Finally, we can run q-master and store the output

In [49]:
#an array to hold the outputs of q-master.
averaged_tables = []

#run qmaster for each ending state
for i in range(endings):
    qmaster('E' + str(i + 1), averaged_tables)

#### Get weights

Calculate and apply weights to each of the averaged q-tables

In [50]:
#Calculate weights
def weight_calculator(layers):
    #get slope
    slope = 1 / (layers * layers)
    #get sum
    sum = 0
    for i in range(layers):
        sum += (i * slope)
    
    #get amount to add to equal 1
    toAdd = (1 - sum) / layers
    
    #Finally, set up and return array of weights
    weights = []
    for i in range(layers):
        weights.append((i * slope) + toAdd)
        
    #print(weights)
    return weights

#Apply weighting function to give high score to early states
def apply_weights_helper(array, layers, endings):
    for i in range(1, endings + 1):
        for j in range(len(array[0])):
            array[-1*i][j] = 0
    
    weights = weight_calculator(int(layers))
    weights.reverse()
    apply_weights(array, weights, 0, 0)
    
def apply_weights(array, weights, x, level):
    for i in range(len(array[x])):
        if(level < len(weights)):
            array[x][i] = array[x][i] * weights[level]
        if(array[x][i] > 0):
            apply_weights(array, weights, i, (level + 1))
            
for i in range(len(averaged_tables)):
    apply_weights_helper(averaged_tables[i], layers, endings)
    
print(averaged_tables)

[array([[0.00000000e+00, 2.70962589e+01, 2.74005871e+01, 2.72985645e+01,
        2.73669342e+01, 0.00000000e+00, 0.00000000e+00, 0.00000000e+00,
        0.00000000e+00, 0.00000000e+00, 0.00000000e+00, 0.00000000e+00,
        0.00000000e+00, 0.00000000e+00, 0.00000000e+00, 0.00000000e+00,
        0.00000000e+00, 0.00000000e+00, 0.00000000e+00, 0.00000000e+00,
        0.00000000e+00],
       [0.00000000e+00, 0.00000000e+00, 0.00000000e+00, 0.00000000e+00,
        0.00000000e+00, 3.10249597e+01, 6.56249040e-01, 6.56249867e-01,
        6.56249842e-01, 0.00000000e+00, 0.00000000e+00, 0.00000000e+00,
        0.00000000e+00, 0.00000000e+00, 0.00000000e+00, 0.00000000e+00,
        0.00000000e+00, 0.00000000e+00, 0.00000000e+00, 0.00000000e+00,
        0.00000000e+00],
       [0.00000000e+00, 0.00000000e+00, 0.00000000e+00, 0.00000000e+00,
        0.00000000e+00, 3.10251726e+01, 6.56249095e-01, 6.56242474e-01,
        6.56247222e-01, 0.00000000e+00, 0.00000000e+00, 0.00000000e+00,
        0.000

#### Normalizing

Before we take the pairwise minkowski distance to get our score, we want to normalize our weighted q-tables.
We can do this by running each subarray of each table through the Softmax function.

In [51]:
#Softmax implementation modified from
#https://intellipaat.com/community/942/how-to-implement-the-softmax-function-in-python

def softmax(x): 
    """Compute softmax values for each sets of scores in x.""" 
    e_x = np.exp(x - np.max(x)) 
    return (e_x / e_x.sum(axis=0)).tolist()

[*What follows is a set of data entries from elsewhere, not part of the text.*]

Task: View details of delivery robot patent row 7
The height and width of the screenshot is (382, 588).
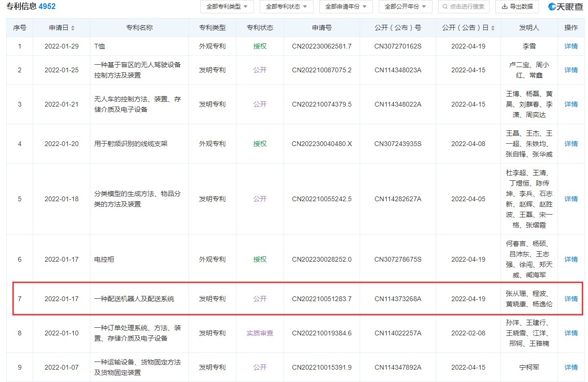Action: 571,299
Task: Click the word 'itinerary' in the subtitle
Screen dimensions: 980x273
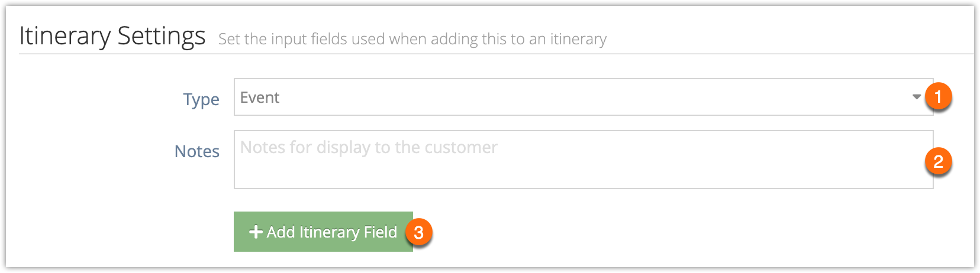Action: (x=578, y=40)
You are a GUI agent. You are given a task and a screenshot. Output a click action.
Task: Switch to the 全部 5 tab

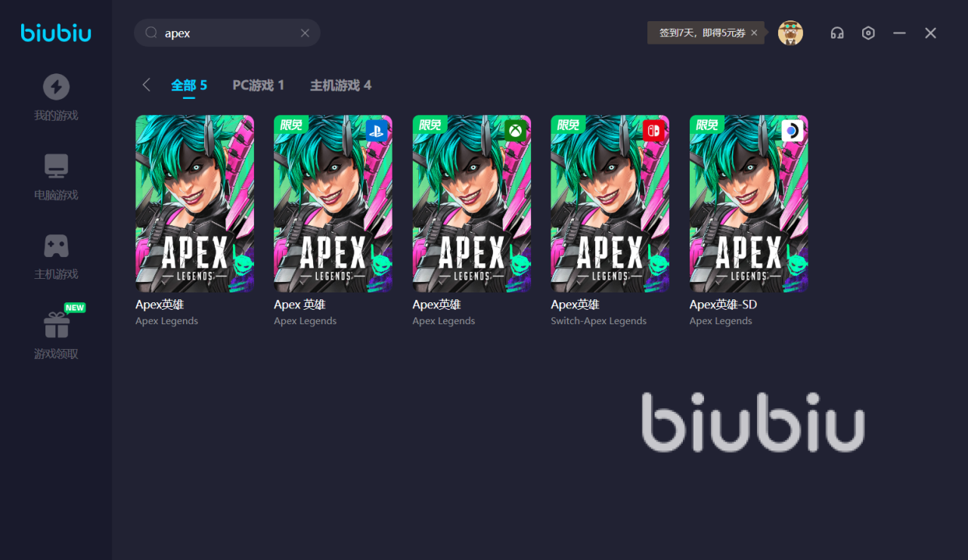(x=189, y=85)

def normalize(array, endings):
    processedList = []
    indices = []
    pair = []
    for i in range(len(array) - endings):
        for j in range(len(array)):
            if(array[i][j] > 0):
                pair.append(i)
                pair.append(j)
                indices.append(pair.copy())
                pair = []
                processedList.append(array[i][j])
        
    processedList = softmax(processedList)
    for j in range(len(indices)):
        array[indices[j][0]][indices[j][1]] = processedList[j]
        
            
#generates excel spreadsheet containing all q-tables in a given path
def to_excel(qtables):
    """store data in excel
    """
    workbook = xlsxwriter.Workbook(filename + '.xlsx')

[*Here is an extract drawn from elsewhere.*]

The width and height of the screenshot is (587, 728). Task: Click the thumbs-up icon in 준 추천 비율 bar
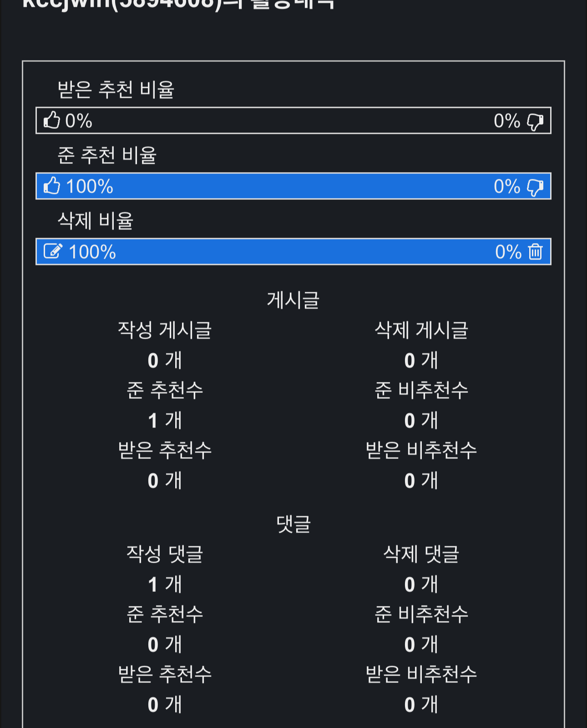pyautogui.click(x=52, y=186)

    #write each q-table to another worksheet
    for i in range(len(qtables)):
        worksheet = workbook.add_worksheet()
        for j in range(len(qtables[i])):
            for k in range(len(qtables[i])):
                worksheet.write(j, k, qtables[i][j][k])

    workbook.close()
            
for i in range(len(averaged_tables)):
    normalize(averaged_tables[i], endings)
    to_excel(averaged_tables)

#### Calculate Minkowski Distances and Output the Score

We're finally ready to calculate the minkowski distance and output a meaningfulness score

In [52]:
#Minkowski Distance implementation altered from
#https://www.geeksforgeeks.org/minkowski-distance-python/

#convert array into 1D vector for ease of manipulation
def vectorize(input_array):
    output_array = []
    for i in range(21):
        for j in range(21):
            output_array.append(input_array[i][j])
            
    return output_array

#Calculate Minkowski distance between arrays
  
# Function distance between two points  
# and calculate distance value to given 
# root value(p is root value) 
def p_root(value, root): 
      
    root_value = 1 / float(root) 
    return round (Decimal(value) **
             Decimal(root_value), 3) 
  
def minkowski_distance(x, y, p_value): 
    # pass the p_root function to calculate 
    # all the values of vector in parallel 
    return (p_root(sum(pow(abs(a-b), p_value) 
            for a, b in zip(x, y)), p_value))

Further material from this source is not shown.